Porta commented: “Our experienced sales team has continuously demonstrated that transparency, consistency and collaboration are key to navigate challenging times. I am thrilled to lead this team and work with our customers to drive our business with the agility needed to accelerate our sustainable growth together.”

He succeeds Burak Sahbaz, who has been promoted to VP and General Manager of the Reflective Solutions Division.

Mark Lawn, head of Print-on-Demand for Fujifilm Europe, and Steve Turner, managing director of Komori UK have both joined the management council of Picon, the UK’s printing industry confederation.

Turner explained: “The Picon member companies are diverse in their product ranges, the markets they operate in and the size of their organisations. Picon strives to offer value to all its members, be it: creating opportunities to attend seminars that are interesting, relevant and educational; organising high quality networking events with peers; or providing information and help on employment and training programmes. It is the responsibility of the Council to engage with members, listen to their views and consider how best it can offer support.”
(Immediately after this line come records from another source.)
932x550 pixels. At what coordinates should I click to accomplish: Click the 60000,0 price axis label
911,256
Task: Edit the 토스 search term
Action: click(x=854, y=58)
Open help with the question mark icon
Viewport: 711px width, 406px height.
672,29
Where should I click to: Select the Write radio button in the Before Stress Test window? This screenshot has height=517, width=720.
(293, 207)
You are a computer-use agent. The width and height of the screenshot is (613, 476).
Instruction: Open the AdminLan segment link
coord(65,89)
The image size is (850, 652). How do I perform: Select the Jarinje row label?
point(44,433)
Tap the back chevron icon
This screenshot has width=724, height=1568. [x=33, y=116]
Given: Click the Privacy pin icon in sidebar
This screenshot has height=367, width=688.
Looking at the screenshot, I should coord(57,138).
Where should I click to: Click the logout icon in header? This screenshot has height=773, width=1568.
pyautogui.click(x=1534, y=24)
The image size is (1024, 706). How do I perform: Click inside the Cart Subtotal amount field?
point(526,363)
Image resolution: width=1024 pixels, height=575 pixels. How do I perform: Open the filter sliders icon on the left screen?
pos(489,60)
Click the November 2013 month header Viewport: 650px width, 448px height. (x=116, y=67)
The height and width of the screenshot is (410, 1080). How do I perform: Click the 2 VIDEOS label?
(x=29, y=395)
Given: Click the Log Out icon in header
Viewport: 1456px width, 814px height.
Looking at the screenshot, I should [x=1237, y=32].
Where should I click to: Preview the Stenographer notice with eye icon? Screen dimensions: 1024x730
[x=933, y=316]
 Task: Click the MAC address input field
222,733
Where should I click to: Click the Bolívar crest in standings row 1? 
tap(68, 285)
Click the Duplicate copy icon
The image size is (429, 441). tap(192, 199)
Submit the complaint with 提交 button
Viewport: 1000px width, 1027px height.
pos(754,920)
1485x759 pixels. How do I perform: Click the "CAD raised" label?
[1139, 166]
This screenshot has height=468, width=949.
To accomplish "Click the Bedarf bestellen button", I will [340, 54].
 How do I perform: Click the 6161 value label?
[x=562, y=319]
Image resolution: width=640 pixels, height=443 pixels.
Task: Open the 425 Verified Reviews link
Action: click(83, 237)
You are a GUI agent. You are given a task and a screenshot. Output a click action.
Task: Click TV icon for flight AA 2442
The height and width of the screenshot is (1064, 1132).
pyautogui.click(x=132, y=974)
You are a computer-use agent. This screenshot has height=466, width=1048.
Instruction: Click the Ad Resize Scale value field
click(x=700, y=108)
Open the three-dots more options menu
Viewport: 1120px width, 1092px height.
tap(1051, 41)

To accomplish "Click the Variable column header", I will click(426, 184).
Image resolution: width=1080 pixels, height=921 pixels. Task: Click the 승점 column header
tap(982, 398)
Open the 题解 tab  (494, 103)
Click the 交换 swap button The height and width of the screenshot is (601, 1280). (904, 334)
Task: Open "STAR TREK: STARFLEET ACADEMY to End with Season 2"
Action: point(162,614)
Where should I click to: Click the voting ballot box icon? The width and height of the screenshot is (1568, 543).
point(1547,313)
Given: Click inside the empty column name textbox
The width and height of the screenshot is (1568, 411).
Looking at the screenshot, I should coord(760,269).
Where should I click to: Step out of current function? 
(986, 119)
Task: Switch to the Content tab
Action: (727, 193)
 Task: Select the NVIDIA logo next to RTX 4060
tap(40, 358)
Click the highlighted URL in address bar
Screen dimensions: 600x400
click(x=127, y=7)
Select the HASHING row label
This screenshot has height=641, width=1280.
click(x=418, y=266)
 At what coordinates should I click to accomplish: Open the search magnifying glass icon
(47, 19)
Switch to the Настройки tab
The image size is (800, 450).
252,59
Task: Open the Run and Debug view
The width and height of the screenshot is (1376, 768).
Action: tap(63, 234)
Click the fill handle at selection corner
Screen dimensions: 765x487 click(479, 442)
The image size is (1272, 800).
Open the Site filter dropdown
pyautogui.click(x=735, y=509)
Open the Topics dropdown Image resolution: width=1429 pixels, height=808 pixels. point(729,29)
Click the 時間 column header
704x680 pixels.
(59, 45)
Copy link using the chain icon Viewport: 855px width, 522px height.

Lawn added: “Our industry needs young talent, with fresh ideas and perspective. To evolve, thrive and remain relevant we need to bring new ideas, initiatives and energy. This also serves to inform other similar topics such as diversity and inclusivity. Picon has an important role to play in supporting members to achieve these goals.”

Next month promises more drama, with the Bank of England expected to raise its base rates again, plus a couple of by-elections with the strong likelihood of the government losing two more seats. Oh, and there’s still three more test matches to come for this year’s Ashes though at this stage most English cricket fans will be hoping for more rain.